Corvids are a group of birds that includes crows, ravens, jackdaws, magpies and jays who have all demonstrated some remarkable feats of memory and the ability to plan ahead.

Jays, for example, are well known for stashing food and you may have seen them burying nuts in your garden during cold winter months. However, western scrub jays take this habit one step further.

Researchers from the University of Cambridge showed that burying food was done not simply because it was cold but that the jays were actually planning ahead, something that it was previously thought only humans could do.

The research to discover this behaviour was conducted by giving jays the chance to store food in a room where they were not being fed or a room where they were being fed. The experiment concluded that the jays would time and time again pick the room where they were not being fed to hide food.

Other scientists have observed that if western scrub jays are being watched when stashing food they will make some ‘fake hides’ putting their beak in the ground but not actually burying the food. They will also re-hide food again and it has been shown that they can remember the locations of up to 200 food caches.

In 2002 a New Caledonian crow called Betty demonstrated a talent for using tools that challenged the chimpanzee’s reputation for being the most proficient toolmaker in the animal kingdom.
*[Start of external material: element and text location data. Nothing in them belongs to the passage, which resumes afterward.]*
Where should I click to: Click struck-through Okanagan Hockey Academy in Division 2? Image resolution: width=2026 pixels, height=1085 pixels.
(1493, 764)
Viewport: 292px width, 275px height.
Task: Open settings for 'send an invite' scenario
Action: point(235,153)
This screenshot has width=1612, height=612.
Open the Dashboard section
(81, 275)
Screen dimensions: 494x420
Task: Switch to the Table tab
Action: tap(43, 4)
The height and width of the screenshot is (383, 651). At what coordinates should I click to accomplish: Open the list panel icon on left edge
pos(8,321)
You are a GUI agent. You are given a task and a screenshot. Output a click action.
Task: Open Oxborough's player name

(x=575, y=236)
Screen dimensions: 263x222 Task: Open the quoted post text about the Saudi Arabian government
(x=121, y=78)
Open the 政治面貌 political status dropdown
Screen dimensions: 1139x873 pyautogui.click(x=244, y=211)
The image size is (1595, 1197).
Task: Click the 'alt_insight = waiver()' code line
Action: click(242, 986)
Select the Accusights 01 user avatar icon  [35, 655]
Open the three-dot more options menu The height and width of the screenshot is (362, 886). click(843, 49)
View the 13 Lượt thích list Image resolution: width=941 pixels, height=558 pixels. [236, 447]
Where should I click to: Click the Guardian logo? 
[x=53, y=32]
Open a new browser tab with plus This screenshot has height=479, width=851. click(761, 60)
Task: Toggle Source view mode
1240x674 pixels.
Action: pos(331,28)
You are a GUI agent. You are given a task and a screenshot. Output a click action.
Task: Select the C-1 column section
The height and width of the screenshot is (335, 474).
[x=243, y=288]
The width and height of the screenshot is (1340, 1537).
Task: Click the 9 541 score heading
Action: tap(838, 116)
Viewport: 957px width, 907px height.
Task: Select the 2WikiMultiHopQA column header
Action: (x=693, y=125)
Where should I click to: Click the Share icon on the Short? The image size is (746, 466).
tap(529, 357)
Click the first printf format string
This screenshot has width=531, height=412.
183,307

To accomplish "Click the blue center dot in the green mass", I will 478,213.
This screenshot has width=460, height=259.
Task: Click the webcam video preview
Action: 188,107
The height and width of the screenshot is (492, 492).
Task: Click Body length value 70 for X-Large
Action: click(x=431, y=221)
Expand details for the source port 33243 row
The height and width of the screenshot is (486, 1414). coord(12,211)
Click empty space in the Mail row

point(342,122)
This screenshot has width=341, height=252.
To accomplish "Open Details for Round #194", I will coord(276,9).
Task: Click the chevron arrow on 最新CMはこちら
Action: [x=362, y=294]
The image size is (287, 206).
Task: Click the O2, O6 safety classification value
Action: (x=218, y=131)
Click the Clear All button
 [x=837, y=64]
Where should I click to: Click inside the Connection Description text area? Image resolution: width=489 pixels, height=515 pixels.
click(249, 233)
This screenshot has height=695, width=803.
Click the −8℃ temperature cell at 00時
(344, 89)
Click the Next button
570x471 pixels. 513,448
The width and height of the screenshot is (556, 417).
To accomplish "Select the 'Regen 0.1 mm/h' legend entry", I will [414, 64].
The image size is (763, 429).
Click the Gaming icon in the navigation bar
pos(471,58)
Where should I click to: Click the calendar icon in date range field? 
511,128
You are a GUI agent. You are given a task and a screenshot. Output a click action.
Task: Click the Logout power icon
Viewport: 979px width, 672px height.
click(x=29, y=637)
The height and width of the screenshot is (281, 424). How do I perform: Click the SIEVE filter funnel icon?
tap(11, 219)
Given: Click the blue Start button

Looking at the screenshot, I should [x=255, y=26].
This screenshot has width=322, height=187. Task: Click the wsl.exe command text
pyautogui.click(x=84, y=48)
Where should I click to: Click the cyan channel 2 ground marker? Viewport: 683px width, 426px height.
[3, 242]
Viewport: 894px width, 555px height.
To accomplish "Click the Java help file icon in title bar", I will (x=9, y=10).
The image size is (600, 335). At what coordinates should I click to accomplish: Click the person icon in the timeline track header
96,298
Betty, one of a pair of crows kept at the University of Oxford made a hook from a piece of wire to retrieve a bucket of food from the bottom of a plastic tube. Her skills came to light quite by chance when the two crows were offered the choice of a straight piece of wire or a hooked wire to get at the bucket. When the male bird flew off with the hook Betty bent the tip of the straight wire to make a replacement.

To prove that this wasn’t just a fluke, the scientists presented Betty with more lengths of straight wire and proved that she was able to fashion a hook to retrieve the bucket 9 out of ten times.

Although New Caledonian crows had been known to make hooks from objects they were familiar with in their home on the Pacific archipelago of New Caledonia to extract insects and bugs from cracks and crevices, this was the first time a crow had been observed making a tool from an unfamiliar object.

In 2014 a team of researchers from the University of Auckland in New Zealand showed that crows were able to displace water. In a series of tests reminiscent of Aesop’s fable The Crow and the Pitcher the crows were offered scraps of meat placed just out of their reach floating in a series of tubes that were part-filled with water. The crows successfully worked out that by using heavy, solid objects they would be able to reach the meat faster.


They also preferred to drop objects in tubes where they could access the food more easily picking out tubes with higher water levels.

Researchers at the University of Seattle showed that not only do crows not forget a face but will hold a grudge for a number of years.

The scientists who trapped and banded crows were dive-bombed and scolded by an angry mob from above. To ensure that crows were responding to their faces and not their clothes the team took to wearing masks including those that resembled a caveman and Dick Cheney.

One researcher ventured out in a mask he’d started wearing five years earlier and was attacked by about 50 crows who apparently had borne a grudge despite not having seen the mask for a year.